Voila 2 jours j'ai atterri a Istanbul...en laissant derrière moi l'Inde pour un court moment. Quel bonheur de retrouver Byzance, de la sentir.. Bien que son odeur est fade comparée a celle de l'Inde épicée de masala, d'urines et de brûlûres de déchets. Je ne me rappelais plus des poupées Barbies addict du shopping, des rues calmes de la banlieue stambouliotte, ni de Taksim et son de ambiance fiévreuse, de ces gitanes plus grosses que leurs étalages, les vendeurs de simit qui ne soucient pas du bon compte... J'avais et heureusement oublié l'odeur du pain rond et le goût du fromage entre deux bouchées de sucuk et de poivrons grillés...J'aimerais ne jamais pouvoir me passer de ce petit déjeuner copieux qui vous pèse aussitôt avec autant de regrets. Le café, le thé, ces petits pêchers sucrés, source de tant de culpabilité une fois devant le miroir. Autre chose que j'avais donc rangé dans une case, les enfants de mes frères, les pleurs de mes neveux et les chamailleries de mes nièces, les cris soprano stridents, mais aussi leurs chaires à croquer, la douceur de la peau de bébé, je peux désormais emporter plus de leurs images grâce au superbe appareil photo tombé du ciel de l'amitié.

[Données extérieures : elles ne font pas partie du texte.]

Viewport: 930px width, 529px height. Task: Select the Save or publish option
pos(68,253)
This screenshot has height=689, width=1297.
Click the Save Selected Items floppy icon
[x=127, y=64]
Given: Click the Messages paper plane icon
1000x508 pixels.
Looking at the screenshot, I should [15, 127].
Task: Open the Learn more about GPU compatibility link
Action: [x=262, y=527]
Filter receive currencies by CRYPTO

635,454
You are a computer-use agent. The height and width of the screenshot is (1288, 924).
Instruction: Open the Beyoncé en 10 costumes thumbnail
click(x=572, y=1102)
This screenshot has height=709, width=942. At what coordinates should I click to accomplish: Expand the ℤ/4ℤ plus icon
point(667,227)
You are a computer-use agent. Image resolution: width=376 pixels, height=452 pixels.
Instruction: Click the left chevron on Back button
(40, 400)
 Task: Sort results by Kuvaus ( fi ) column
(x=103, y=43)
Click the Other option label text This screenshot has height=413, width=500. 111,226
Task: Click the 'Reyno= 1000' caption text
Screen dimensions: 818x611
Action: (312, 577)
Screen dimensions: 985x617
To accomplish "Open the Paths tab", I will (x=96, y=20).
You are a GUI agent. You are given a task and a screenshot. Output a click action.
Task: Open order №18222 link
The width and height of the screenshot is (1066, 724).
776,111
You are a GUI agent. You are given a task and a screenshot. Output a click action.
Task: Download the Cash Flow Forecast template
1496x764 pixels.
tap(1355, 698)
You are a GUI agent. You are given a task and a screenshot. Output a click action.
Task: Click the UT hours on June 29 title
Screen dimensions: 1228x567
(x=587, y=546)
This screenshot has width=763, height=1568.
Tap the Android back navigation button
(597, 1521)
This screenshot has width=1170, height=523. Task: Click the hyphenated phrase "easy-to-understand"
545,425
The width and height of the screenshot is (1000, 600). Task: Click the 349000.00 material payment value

Ah Istanbul...Puis il y a Didim, la belle Didyma déesse égéenne où j'ai passé la majorité de mes étés, de petite fille qui pleuraient derrière ses frères pour aller en discothèque, j'ai été l'ado qui prenait sa revanche, puis mi-adulte mi-ado je suis désormais le lave vaisselle officiel. Notre petite maison accueille toujours du monde, on s'en plaint, mais on n'aime pas le vide, ni le calme chez les Yavuz. A croire que chacun fuit ses bruits intérieurs. Depuis assez longtemps nous nous sommes donc réunis à nouveau toute la famille, et même moi j'y étais. Ma mère, mon beau-père, mes deux grands frères, mes deux belles-sœurs, mes deux nièces (9-7ans) et mes deux neveux (3-1 ans). Ce qui nous fait un total de 9 + moi = 10, si l'on compte également le fils unique du voisin qui viens jouer tous les jours sans exception, et les invités occasionnels, on atteint un total de 15 personnes en moyenne. Si sur 2 semaines, on calcule la moyenne pondérée du nombre de personnes passant devant la porte, les réparateurs, le vendeur d'eau, de gaz, pourquoi pas les fourmis, les moustiques, les mouches, on peut facilement atteindre des centaines. Mais on va se contenter du "petit" noyau.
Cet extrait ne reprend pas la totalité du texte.